The doors are represented by right-angled triangles as shown in Fig. 2. Instead of using quarter circles that are traditionally used to represent doors in architectural drawings, we use right-angle triangles as they are much easier to draw. The triangles also capture the door-opening directional information that is provided by quarter circles. The hinge of the door is represented by the corner of the triangle that has the right (90^∘) angle.

The findContours [31] algorithm was used to find the coordinates of all the connected components in the image. A characteristic of the right-angled triangle that sets apart from the other features is that it is a polygon with three vertices. While any polygon detection function could be used, the main challenge was the irregular nature of the hand-drawn triangles as shown in Fig. 3. The irregular shape was a problem since the polygon detection algorithm instead of detecting 3 points for the triangle’s connected component, detected a lot more than 3 points.

The problem required a convex hull to be found for the triangle in order to find the smallest convex set that contains all of the points of the triangle contours. Coupled with some image cleaning and blurring, the convex hull was found using [32]. The new hull contours were then used in the approxPolyDP [33] function that first uses the Douglas-Peucker algorithm to approximate a curve or a polygon with a given curve or polygon using a fewer number of points. Once the resulting polygon is identified as a triangle, the function then extracts the vertex coordinates of the triangle. Once the vertex coordinates of each triangle (door) were found, they were rearranged and stored in a file according to the format given below:

< number of triangles >:< Ax1 >< Ay1 >< Bx1 >< By1 >< Cx1 >< Cy1 >:< Ax2 >< Ay2 >< Bx2 >< By2 >< Cx2 >< Cy2 >: ... :

In the format, the information of each door is grouped by the colon (:) symbol. The Bs are the coordinates for the hinge of the door and As are the coordinates of the opposite side of the door. The Cs are the coordinates that tells us the point (or direction) in which the door can open.

4.2 Window detection

The windows are represented in Fig. 2 by a rectangle with a cross pattern. The strategy followed to detect the window symbols were quite similar to that for the doors. The windows are distinctive in the floor plan in the fact that they are polygons with four vertices containing four internal contours each having four further vertices. Using the same process of finding the convex hull, the outer contour vertices of a polygon with 4 corners were found. For each such polygon, the internal contours were checked using the contour hierarchy to determine if the whole polygon is a window.
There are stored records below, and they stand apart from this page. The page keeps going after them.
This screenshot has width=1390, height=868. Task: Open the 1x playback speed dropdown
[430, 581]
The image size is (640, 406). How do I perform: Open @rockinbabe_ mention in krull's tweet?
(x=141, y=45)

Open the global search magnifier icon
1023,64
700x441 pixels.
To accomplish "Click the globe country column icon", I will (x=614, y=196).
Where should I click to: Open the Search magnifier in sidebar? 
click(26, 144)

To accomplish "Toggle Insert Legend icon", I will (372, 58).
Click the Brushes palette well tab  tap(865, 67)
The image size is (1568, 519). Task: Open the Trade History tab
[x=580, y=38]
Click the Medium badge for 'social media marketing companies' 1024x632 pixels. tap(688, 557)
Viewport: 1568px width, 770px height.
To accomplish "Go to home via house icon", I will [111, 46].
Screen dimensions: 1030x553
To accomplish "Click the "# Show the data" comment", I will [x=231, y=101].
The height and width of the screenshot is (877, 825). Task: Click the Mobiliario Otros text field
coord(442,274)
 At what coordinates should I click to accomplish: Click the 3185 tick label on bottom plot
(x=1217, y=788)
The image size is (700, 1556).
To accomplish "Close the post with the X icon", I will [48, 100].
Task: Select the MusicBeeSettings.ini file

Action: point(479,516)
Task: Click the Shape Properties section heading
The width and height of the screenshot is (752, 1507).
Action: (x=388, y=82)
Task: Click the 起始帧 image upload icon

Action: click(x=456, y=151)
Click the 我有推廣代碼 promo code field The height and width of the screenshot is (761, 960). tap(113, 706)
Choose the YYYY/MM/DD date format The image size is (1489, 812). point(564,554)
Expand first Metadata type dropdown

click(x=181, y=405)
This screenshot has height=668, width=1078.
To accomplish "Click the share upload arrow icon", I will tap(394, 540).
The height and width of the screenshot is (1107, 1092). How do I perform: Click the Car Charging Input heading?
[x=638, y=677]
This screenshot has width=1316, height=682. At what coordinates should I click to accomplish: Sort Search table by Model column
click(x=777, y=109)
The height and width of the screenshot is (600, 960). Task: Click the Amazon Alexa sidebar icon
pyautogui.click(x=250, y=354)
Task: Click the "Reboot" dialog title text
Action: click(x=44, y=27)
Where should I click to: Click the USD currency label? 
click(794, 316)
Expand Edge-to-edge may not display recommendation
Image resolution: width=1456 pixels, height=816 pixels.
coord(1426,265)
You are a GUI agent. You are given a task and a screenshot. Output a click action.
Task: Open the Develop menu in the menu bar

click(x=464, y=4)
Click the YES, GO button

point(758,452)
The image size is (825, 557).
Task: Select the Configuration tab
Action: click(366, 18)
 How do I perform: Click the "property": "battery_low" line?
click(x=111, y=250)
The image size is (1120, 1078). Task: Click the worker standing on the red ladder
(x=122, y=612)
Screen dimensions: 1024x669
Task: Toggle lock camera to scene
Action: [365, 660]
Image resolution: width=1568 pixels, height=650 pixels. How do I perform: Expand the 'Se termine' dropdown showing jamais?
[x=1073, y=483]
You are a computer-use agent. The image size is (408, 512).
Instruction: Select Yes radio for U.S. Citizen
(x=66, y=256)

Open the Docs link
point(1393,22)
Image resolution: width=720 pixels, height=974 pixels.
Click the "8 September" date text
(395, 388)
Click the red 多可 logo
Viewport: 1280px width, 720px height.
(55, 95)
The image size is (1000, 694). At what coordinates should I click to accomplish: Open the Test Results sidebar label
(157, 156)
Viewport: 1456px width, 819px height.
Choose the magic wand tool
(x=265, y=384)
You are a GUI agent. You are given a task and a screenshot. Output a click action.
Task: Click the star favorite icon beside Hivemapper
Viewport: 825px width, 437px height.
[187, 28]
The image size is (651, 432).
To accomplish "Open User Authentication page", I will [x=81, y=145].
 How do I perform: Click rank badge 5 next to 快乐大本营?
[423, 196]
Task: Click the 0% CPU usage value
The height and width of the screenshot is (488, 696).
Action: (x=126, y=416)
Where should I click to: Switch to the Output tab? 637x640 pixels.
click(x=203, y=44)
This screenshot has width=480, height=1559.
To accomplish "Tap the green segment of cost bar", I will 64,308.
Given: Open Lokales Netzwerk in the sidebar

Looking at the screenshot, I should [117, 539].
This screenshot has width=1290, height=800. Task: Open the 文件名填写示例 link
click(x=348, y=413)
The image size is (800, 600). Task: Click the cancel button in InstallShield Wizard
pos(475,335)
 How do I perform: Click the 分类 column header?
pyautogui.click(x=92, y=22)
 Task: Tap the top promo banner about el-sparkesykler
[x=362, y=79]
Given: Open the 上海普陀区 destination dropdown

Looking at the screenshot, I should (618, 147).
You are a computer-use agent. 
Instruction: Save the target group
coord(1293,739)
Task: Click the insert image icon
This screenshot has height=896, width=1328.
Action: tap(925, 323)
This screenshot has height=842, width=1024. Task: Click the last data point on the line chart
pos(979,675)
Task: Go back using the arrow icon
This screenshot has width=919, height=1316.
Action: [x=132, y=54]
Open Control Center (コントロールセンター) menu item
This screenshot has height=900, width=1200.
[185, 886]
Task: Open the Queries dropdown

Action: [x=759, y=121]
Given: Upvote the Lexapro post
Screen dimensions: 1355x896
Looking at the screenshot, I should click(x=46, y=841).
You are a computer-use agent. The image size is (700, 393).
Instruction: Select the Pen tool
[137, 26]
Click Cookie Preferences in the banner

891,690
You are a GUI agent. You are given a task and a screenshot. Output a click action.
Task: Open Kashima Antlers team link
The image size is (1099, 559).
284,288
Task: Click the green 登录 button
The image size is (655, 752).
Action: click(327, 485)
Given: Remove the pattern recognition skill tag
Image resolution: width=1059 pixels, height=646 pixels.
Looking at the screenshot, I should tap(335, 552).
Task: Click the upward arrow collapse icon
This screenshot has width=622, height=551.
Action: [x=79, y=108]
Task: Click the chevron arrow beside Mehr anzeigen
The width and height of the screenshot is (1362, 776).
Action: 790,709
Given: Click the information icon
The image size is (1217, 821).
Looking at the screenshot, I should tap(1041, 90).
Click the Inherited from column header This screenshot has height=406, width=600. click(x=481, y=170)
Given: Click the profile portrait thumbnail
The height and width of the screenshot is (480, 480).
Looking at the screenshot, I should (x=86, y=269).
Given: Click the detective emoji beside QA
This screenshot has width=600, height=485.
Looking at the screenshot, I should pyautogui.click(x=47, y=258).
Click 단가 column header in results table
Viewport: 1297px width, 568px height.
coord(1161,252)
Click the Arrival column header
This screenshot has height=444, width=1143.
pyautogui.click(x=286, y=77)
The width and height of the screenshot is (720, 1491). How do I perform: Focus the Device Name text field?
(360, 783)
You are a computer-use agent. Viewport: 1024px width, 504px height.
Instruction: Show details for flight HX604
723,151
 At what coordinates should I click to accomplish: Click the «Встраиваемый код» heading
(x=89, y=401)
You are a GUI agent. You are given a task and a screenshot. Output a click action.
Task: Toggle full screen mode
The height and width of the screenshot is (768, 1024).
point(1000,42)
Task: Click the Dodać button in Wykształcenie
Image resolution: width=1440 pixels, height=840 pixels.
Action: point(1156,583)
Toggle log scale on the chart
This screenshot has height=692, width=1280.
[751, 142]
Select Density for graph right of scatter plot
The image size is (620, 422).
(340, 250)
The format used to store the windows in the file is as follows:

< number of windows >:< Ax1 >< Ay1 >< Bx1 >< By1 >:< Ax2 >< Ay2 >< Bx2 >< By2 >: ... :

In the format, As and Bs are the coordinates for the diagonal ends of the windows. If the rectangle does not contain a cross pattern, it would be considered as a small closed room. Coordinates of different windows are separated by a colon (:).

4.3 Wall detection and segmentation

The walls are represented by horizontal, vertical or diagonal hand-drawn, black lines on a plain A4 white paper. Note that once the doors and windows are detected and removed, the only thing that remains are the walls. Due to the irregular nature of hand drawn floor plans, wall detection mechanism and other precautions have been implemented so as to make the application more robust.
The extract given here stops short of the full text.